First, it seems to me that the plain meaning of the quoted passage states that the President may, whenever he chooses, allow his own views to trump those of the Court. Second, even if Bush has not yet chosen to do so, this does not mean that he doesn't see himself as an absolute monarch. Augustus pretended to be a servant of the Republic. Finally, as Lederman notes, there is no way we can tell if the Bush administration is or is not disobeying a judgment of the courts. They didn't say that they were ignoring FISA. In fact, Bush explicitly said the opposite. The fact that they haven't been caught yet, doesn't mean that they are innocent.

Certainly, they ignore precedents. After the court found that the detention with no trial whatsoever of Hamdi was unconstitutional, they continued to hold Padilla. The fact that the Supreme Court refused to hear Padilla's case until it passed through what the Supreme Court found to be the proper trial and appellate court was enough for a US citizen to be kept in prison without trial or charges for months.
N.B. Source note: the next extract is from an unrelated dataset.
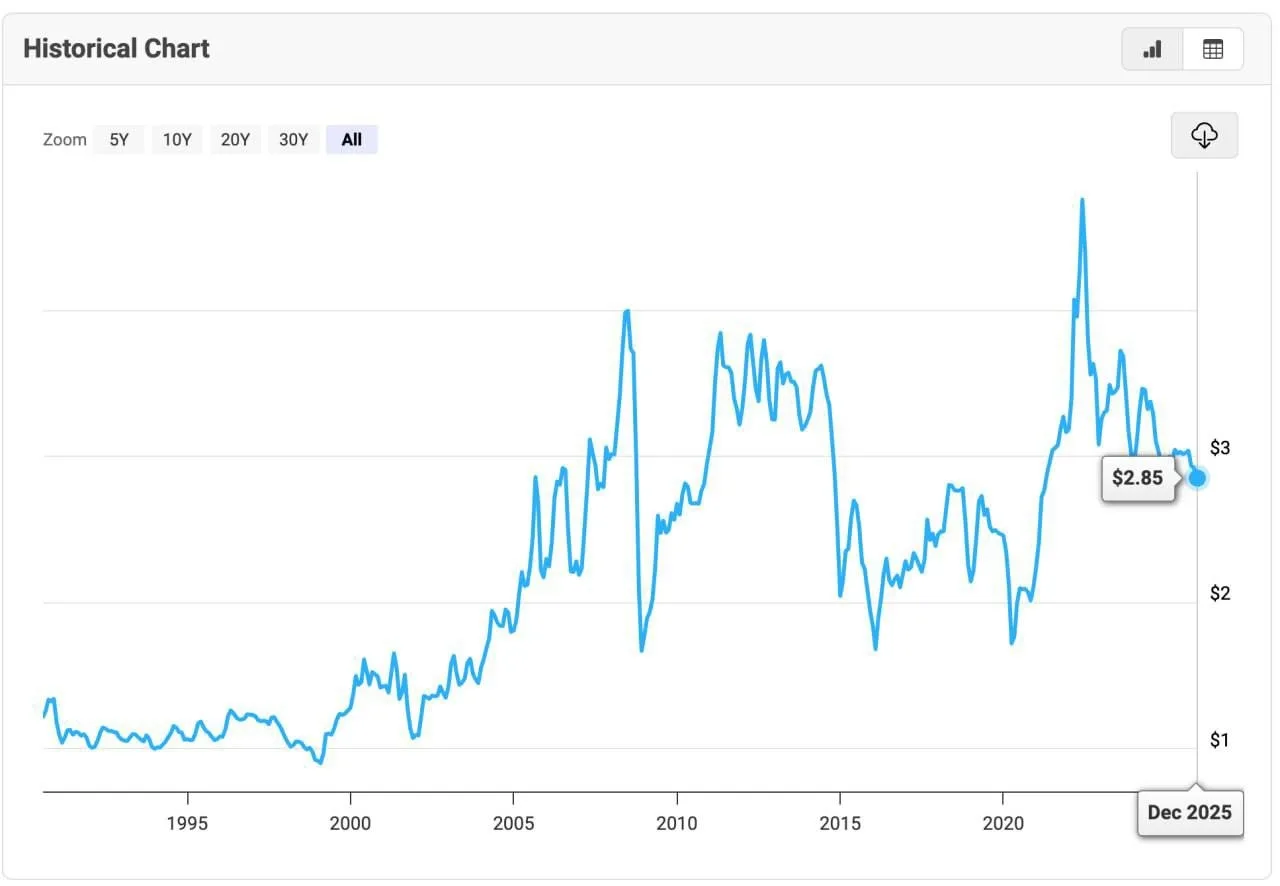Click the 2008 price spike peak
Viewport: 1280px width, 886px height.
[626, 312]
As the Courts can only decide specific cases, if the administration obeys only specific orders, the courts are powerless to protect us. What if, say, the Miranda ruling had been applied only to Miranda ?

Ignoring the obvious implication of the Court's decision may not be contempt of court, but it is enough to destroy our former constitutional order which may or may not be re-established on January 20 2009.

1 comment:

marcel said...

As the Courts can only decide specific cases, if the administration obeys only specific orders, the courts are powerless to protect us. What if, say, the Miranda ruling had been applied only to Miranda ?

Or Bush v. Gore applied only to Gore?

Oh yeah, been there, done that.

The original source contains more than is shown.